Arrested and threatened with death, Fr Peter Geremia has seen it all
Italian missionary looks back on 50 action filled years
In the past four decades, Italian missionary Peter Geremia has been accused of being a communist and a rebel leader, been arrested, forced into hiding and threatened with death.
He has sided with slum dwellers against the demolition of their shanties, worked with indigenous people against large scale mining in the mountains, and stood up for starving farmers during times of drought.
This week marks Geremia’s 50th year as a priest, mostly spent on the southern Philippine island of Mindanao. During his early years in the country, he kept asking himself “Where is God?" he says.
"My experience in the Philippines has been very dramatic.”
He arrived in Manila in 1972 at the height of the Marcos dictatorship, ten years after he was ordained in the United States.
In 1977, he was forced out of his parish following a BBC special on the slums. The police, suspecting that the documentary wouldn’t be favorable to the military regime, arrested Geremia, who later went into hiding.
"My special interest became the organizing of indigenous peoples," he says.
The killing in 1985 of fellow Italian missionary Tulio Favali was a turning point in Geremia's life.
"Favali was killed in my place,” he says. “Obviously the plan was to eliminate myself not Favali. I felt responsible.”
On April 11, 1985. Geremia was in the mountains for a celebration, while Favali was in the convent preparing dinner. After being informed that an armed vigilante group was harassing parishioners and looking for Geremia, Favali went to try to address the situation. He was shot and his brains were eaten, it was determined in court. The vigilante leaders were arrested and tried in court, where they admitted their target was Geremia.
Hundreds of lay Church workers died in Mindanao during the 20 years of martial law.
"I survived while others did not. So I feel I have to continue what we started together," Geremia says.
Apart from the threats to his life, the Italian missionary was also accused of being involved in a raid on a government rice warehouse in 1992.
During a bad drought, people were dying of starvation while the National Food Authority warehouse was filled with rice, Geremia says. The people requested rice distribution as a loan, to be repaid at the following harvest. The petition was approved but the rice was not released. Instead, it was sold on the black market, a court later found. Locals cut the warehouse fence, said a prayer, sang the national anthem, opened the gate, and started distributing rice.
When Geremia was called in, he was arrested and accused of "supporting" the break in. He stayed in jail for 28 days until the people paid his bail.
But Geremia says he draws his inspiration and strength from what he calls the "poor, deprived, oppressed, marginalized, exploited and struggling people."
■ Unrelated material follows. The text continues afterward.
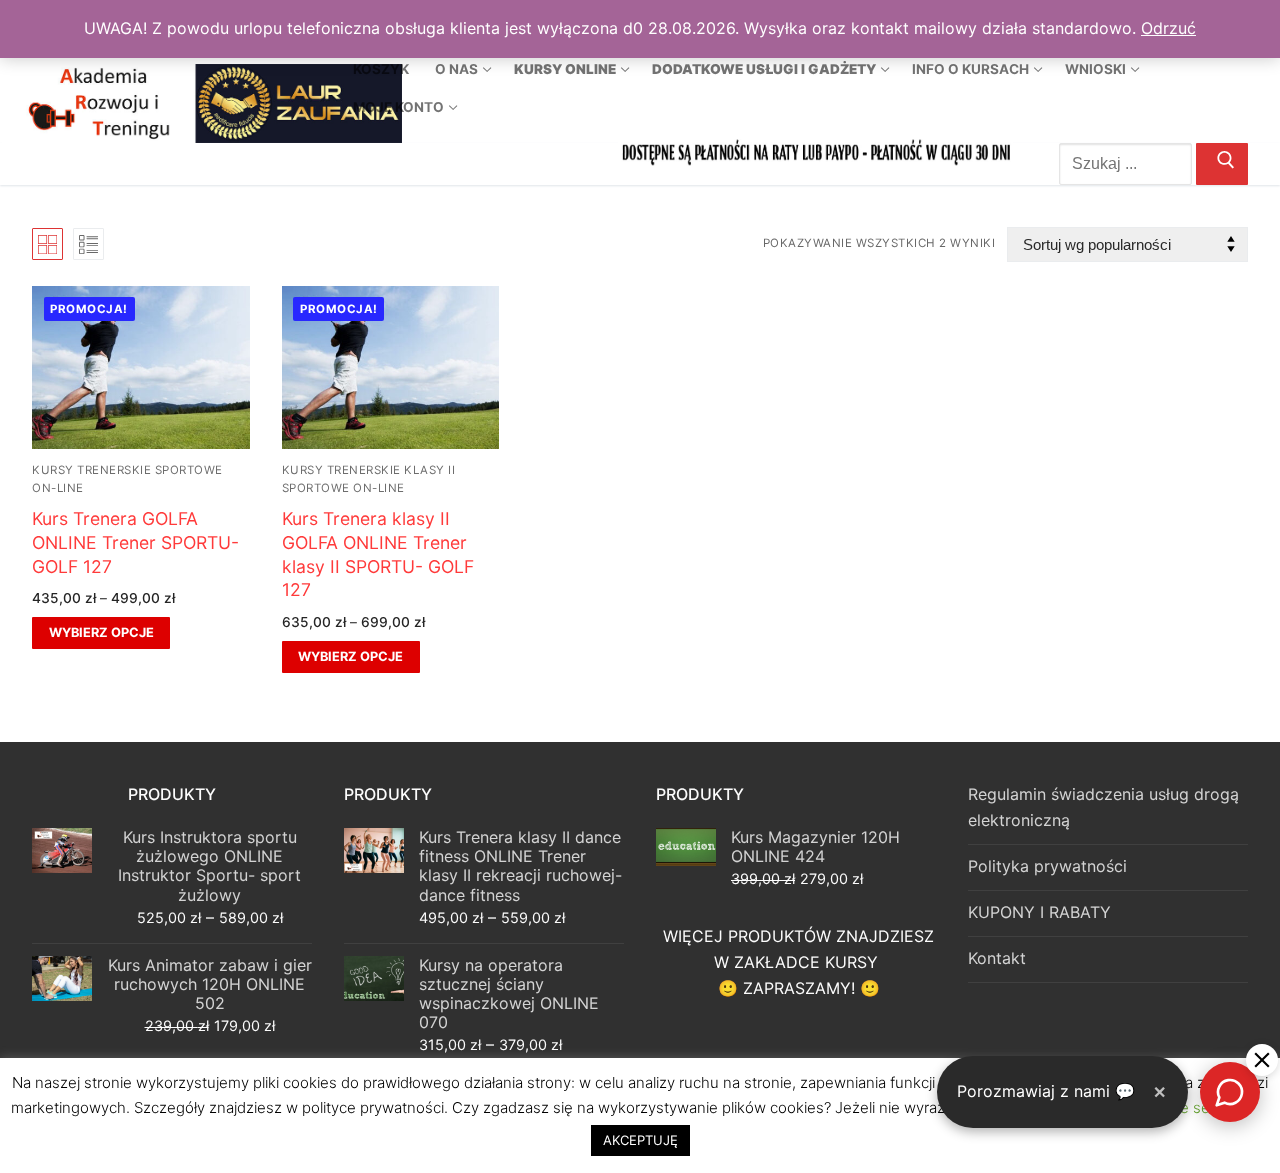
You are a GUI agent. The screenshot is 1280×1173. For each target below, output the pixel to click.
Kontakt (997, 958)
"I was given this kind of passion and charisma. I always have a feeling that I am not satisfied with the situation. I have this drive to see change. And this has become my passion, that is I believe to help build the Kingdom of God, to build this new society," he says.
As he marks 50 years of priesthood and reflects on his mission during Holy Week, Geremia says the hardest parts of being a missionary is understanding God’s plan of salvation and sharing with the people a sense of hope.
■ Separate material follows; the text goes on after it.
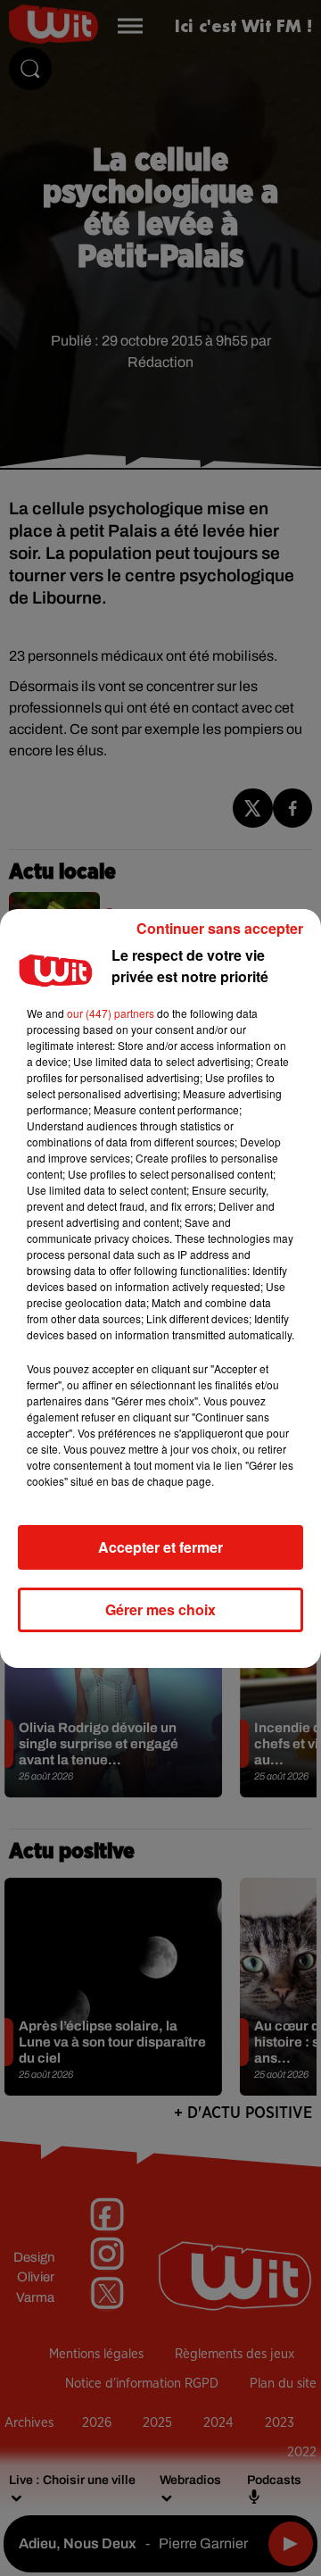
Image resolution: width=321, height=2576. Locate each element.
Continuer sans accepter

"God has his own plan of salvation. However, we people don’t understand very well. And we missionaries are supposed to make others understand, but we don’t always understand either," he says.
During the early years of his missionary life in Mindanao people had high expectations and were very enthusiastic about social change, he says. But when state repression became more violent, many lost confidence.
"For those of us who continue, from the spiritual point of view, it has become like the passion of Christ," he says.